___ Excerpted text ___

Edited on Wed Feb-18-09 07:54 AM by underpants
http://d.yimg.com/img.news.yahoo.com/util/anysize/345,http%3A%2F%2Fd.yimg.com%2Fa%2Fp%2Fap%2F20090217%2Fcapt.891576c564014da9a976c841d1751e64.produce_the_note_flco101.jpg
Kathy Lovelace, shown looking over mortgage documents at her home Thursday Jan. 12, 2009 in Zephyrhills, Fla., lost her job, then got caught in mortgage-limbo. She tried desperately to hang onto her house, but was getting nowhere with maddeningly uncooperative loan offers and collectors on the phone. Then last fall, she printed a document from a website and filed it with the court, simply asking that the lender produce the original mortgage note. And just like that, the mortgage proceedings stopped.
(AP Photo/Chris O'Meara)

Homeowners' rallying cry: Produce the note

http://www.google.com/hostednews/ap/article/ALeqM5hLOuvy9fguykC2NydTDrkqqyybvQD96DHN5G0

ZEPHYRHILLS, Fla. (AP) — Kathy Lovelace lost her job and was about to lose her house, too. But then she made a seemingly simple request of the bank: Show me the original mortgage paperwork.

And just like that, the foreclosure proceedings came to a standstill.


Persuading a judge to compel production of hard-to-find or nonexistent documents can, at the very least, delay foreclosure, buying the homeowner some time and turning up the pressure on the lender to renegotiate the mortgage.

___ Materials provided ___

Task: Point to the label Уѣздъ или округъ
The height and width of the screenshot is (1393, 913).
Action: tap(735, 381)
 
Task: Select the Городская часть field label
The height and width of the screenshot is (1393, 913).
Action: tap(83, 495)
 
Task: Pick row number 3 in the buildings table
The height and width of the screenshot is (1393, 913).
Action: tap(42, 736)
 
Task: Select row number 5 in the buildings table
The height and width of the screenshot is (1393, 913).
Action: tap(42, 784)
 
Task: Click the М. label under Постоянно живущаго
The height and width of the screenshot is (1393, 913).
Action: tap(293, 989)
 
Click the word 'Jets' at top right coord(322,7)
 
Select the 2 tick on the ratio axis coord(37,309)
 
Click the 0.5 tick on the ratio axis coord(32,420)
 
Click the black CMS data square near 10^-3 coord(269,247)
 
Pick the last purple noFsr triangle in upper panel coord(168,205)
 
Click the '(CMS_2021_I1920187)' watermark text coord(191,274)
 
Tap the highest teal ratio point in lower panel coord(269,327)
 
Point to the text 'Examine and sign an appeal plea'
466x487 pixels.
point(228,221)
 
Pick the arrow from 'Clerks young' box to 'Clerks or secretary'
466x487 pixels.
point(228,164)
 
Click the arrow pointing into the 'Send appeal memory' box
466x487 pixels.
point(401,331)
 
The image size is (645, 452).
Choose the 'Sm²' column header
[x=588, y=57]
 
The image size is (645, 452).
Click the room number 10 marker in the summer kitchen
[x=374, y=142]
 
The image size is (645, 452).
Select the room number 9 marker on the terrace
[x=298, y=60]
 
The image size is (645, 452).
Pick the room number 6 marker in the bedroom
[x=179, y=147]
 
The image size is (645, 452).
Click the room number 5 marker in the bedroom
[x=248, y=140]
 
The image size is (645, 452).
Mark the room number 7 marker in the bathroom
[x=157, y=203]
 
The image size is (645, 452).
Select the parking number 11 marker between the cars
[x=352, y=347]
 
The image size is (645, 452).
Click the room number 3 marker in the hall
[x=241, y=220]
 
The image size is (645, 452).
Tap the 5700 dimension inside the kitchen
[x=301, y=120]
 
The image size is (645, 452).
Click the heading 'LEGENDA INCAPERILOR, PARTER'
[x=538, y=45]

___

### Given instruction 1
In the records, rewrite the stretch from the line containing "Click the black" through the line containing "point(228,221)", replacing "panel" with "chart" and leaving everything else unchanged.
### Given instruction 2
Continue the news excerpt about homeowners demanding the original mortgage note, beginning after its final sentence.

### Expected output 1
Click the black CMS data square near 10^-3 coord(269,247)
 
Pick the last purple noFsr triangle in upper chart coord(168,205)
 
Click the '(CMS_2021_I1920187)' watermark text coord(191,274)
 
Tap the highest teal ratio point in lower chart coord(269,327)
 
Point to the text 'Examine and sign an appeal plea'
466x487 pixels.
point(228,221)

### Expected output 2
Chris Hoyer, a Tampa lawyer whose Consumer Warning Network Web site offers the free court documents Lovelace used to file her request, has played a major role in promoting the produce-the-note strategy.

"We knew early on that the only relief that would ever come to people would be to the people who were in their houses," Hoyer said. "Nobody was going to fashion any relief for people who have already lost their houses. So your only hope was to hang on any way you could."

Tom Deutsch, deputy executive director of the American Securitization Forum, a group that represents banks, law firms and investors, dismissed the strategy as merely a stalling tactic, saying homeowners are "making lawyers jump through procedural hoops to delay what's likely to be inevitable."

Judges are often willing to accept electronic documentation. And lenders are sometimes allowed to produce other paperwork to establish they are the holder of a loan. Still, assembling such documents to a judge's satisfaction takes time, which to homeowners is the point.

Lovelace filed her produce-the-note demand last fall after the bank acknowledged that her original mortgage document had been lost or destroyed. Since then, there has been no activity on the foreclosure — no letters from the lender, no court filings.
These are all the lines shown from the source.